Segment Start: Passage provided
Hemmings reportedly had a similar experience on “Blowup,” saying, “He never talked to me.”
In a 1973 interview with the L.A. Times, Antonioni countered the negative aspects of his reputation.
“I don’t think I’m an ogre,” he said. “No, that’s not justified. As far as I know only one actress claimed I was -- Moreau. Yet I had no problem with her, and I was astonished when she said all those things about me. I usually end the best of friends with my actors. I never have a fight with them.”
But, he acknowledged, “I like to provoke the mood I need from them. I don’t think they should know too much about what I want to do, otherwise the actor becomes the director. They overact -- in good faith, of course, but it’s still wrong. Actors have a personal filter. They see life through the eyes of their characters. I am forced to see it in its unity, and therefore I have to control all of them.”
In 1982, the director’s drama “Identification of a Woman,” about a film director in search of “the ideal woman” for a movie, generated negative critical reaction and failed to receive U.S. distribution.
“I have lived through so many opinions, so many difficulties in my long career that in some ways I just don’t care,” Antonioni said in an interview with the Los Angeles Times when “Identification of a Woman” was screened at the New York Film Festival.
But rather than reflect on the ups and downs of his career or the meaning of his work, he was eager to move on to his next film.
“Sometimes there is the temptation to stop working,” he said. “But what would I do? I can’t keep quiet.”
Three years later, he had no choice after suffering the debilitating stroke that paralyzed his right side and severely limited his ability to speak.
The stroke seemed to signal the end of a filmmaking career of the man who once said, “To direct is to live.”
“After the stroke, he was so bored, so unhappy,” his wife, Enrica, told the New York Times a decade later. “He’s a man of enormous energy, and there was nothing for him to do.”
The once-divorced Antonioni married Enrica Fico in 1986. A graduate of an art school in Milan, she had met him in Rome in 1971 after asking an artist friend if he knew anyone in Rome who might help her find work.
Antonioni offered her a job as a wardrobe assistant on his new film, and their personal relationship began.
After Antonioni’s stroke, Enrica is said to have become the inspiration for his rehabilitation. Through the efforts of his wife and several French producers, Antonioni returned to filmmaking with “Beyond the Clouds,” a 1995 European-made quartet of love stories based on his 1983 collection of undeveloped film ideas, “Bowling Alley on the Tiber.”
When insurance companies refused to guarantee the film because of Antonioni’s health problems, the producers hired director Wim Wenders as a standby. Wenders directed the linking episodes in the film featuring a director-narrator played by John Malkovich.
Unable to say much more than a few words, including basta (enough), Antonioni directed the film by having others speak for him and by making faces and gesturing with his one good hand.
He also drew simple line drawings to show the actors how to move and where the cameraman should place the camera.
The film had its world premiere at the annual American Film Institute Film Festival in Los Angeles in 1995, the same year Antonioni received an honorary Academy Award for lifetime achievement.
“Most movies celebrate the ways we connect with one another. Films by this master mourn the failures to connect,” Nicholson said in his introduction at the Academy Awards ceremony.
Greeted by a standing ovation, Antonioni walked slowly on stage holding the arm of his wife, who spoke for him.
“It’s very beautiful to receive this award, and also very beautiful to receive all this love,” she said. “Sometimes words are not needed because of this love. Michelangelo always went beyond words, to meet silence, the mystery and power of silence.”
Antonioni concluded the speech with a simple word of thanks, “Grazie.”
Antonioni, who had no children, is survived by his wife.
His body will lie in state today in Rome’s city hall. A funeral is scheduled for Thursday in his native Ferrara.
Times staff writer Tracy Wilkinson contributed to this report from Rome.
Segment End: Passage provided
Segment Start: Entries supplied
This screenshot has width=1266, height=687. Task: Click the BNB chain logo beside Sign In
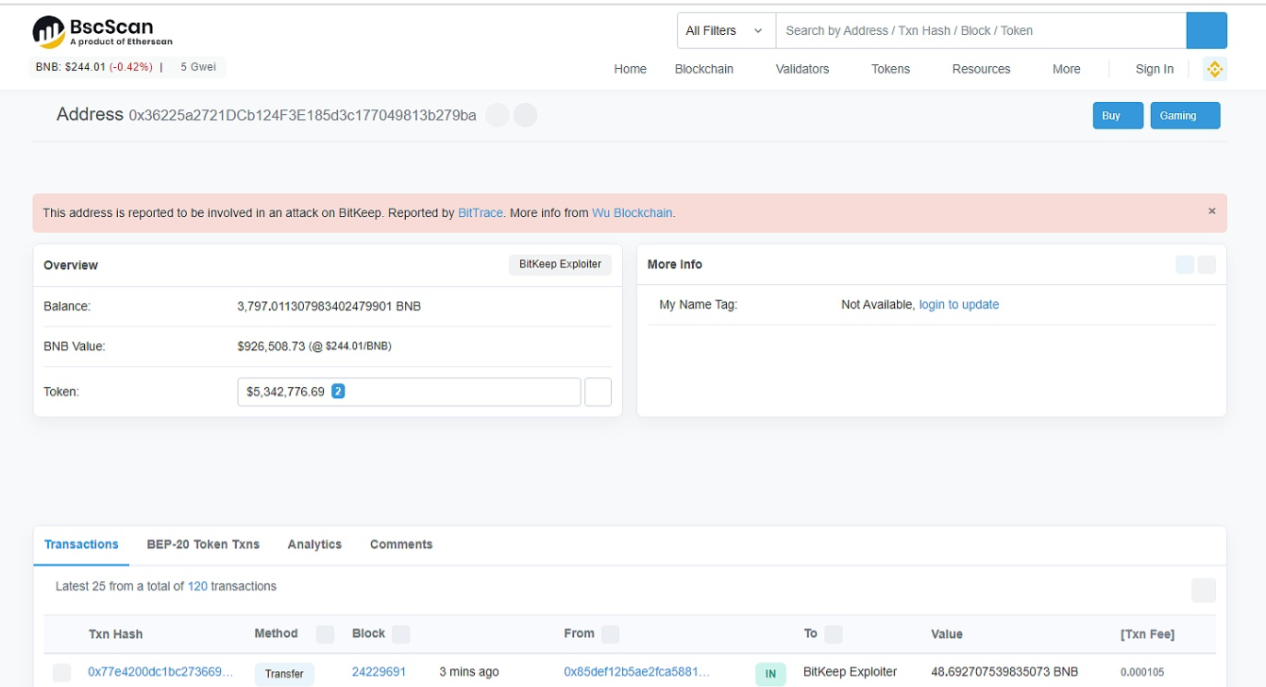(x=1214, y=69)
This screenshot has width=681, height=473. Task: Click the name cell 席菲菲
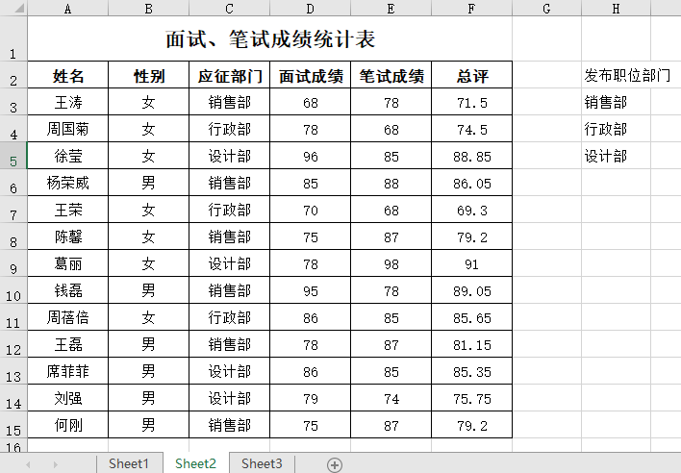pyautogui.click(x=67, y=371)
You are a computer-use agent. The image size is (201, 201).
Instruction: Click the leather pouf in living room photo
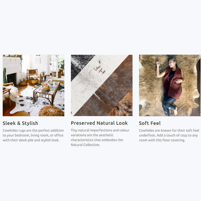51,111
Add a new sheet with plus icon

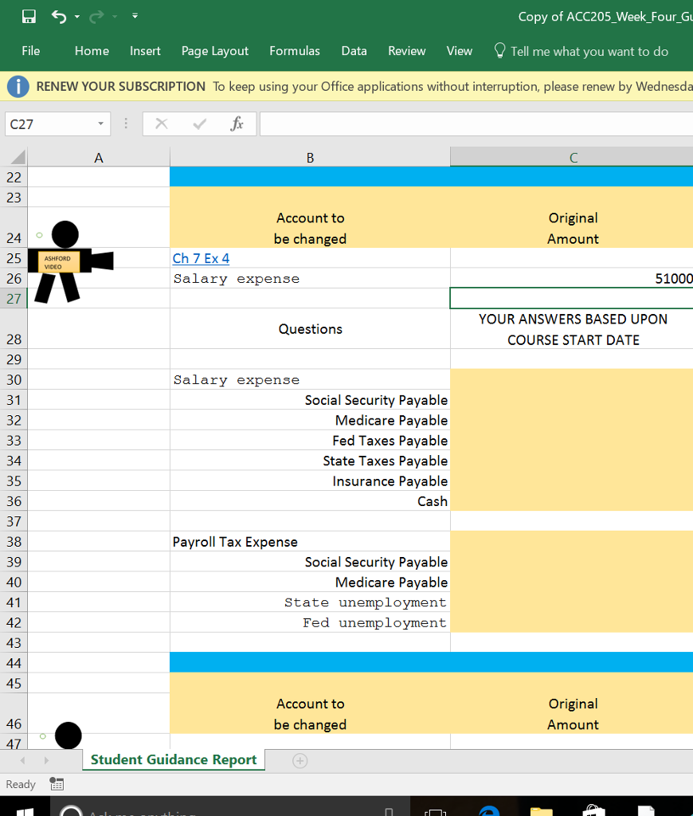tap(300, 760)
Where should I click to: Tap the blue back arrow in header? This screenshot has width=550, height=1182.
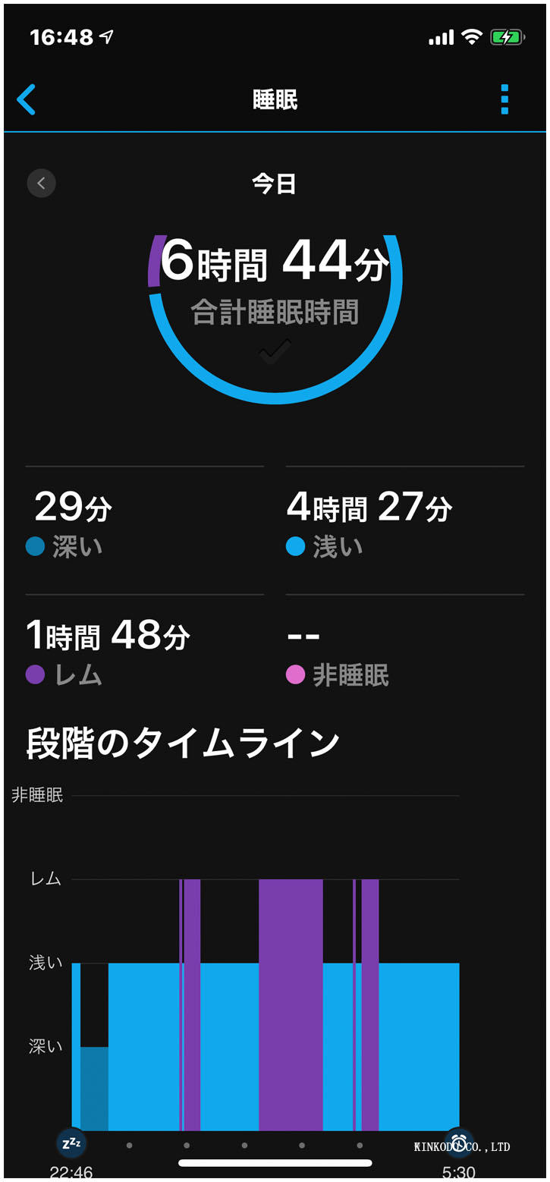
Segment End: Entries supplied
» **What the task requires**
Rewrite the stretch from "Antonioni concluded the" through "his native Ferrara." in the passage on Michelangelo Antonioni, swapping "Ferrara" for "Bologna".

» **Exercise result**
Antonioni concluded the speech with a simple word of thanks, “Grazie.”
Antonioni, who had no children, is survived by his wife.
His body will lie in state today in Rome’s city hall. A funeral is scheduled for Thursday in his native Bologna.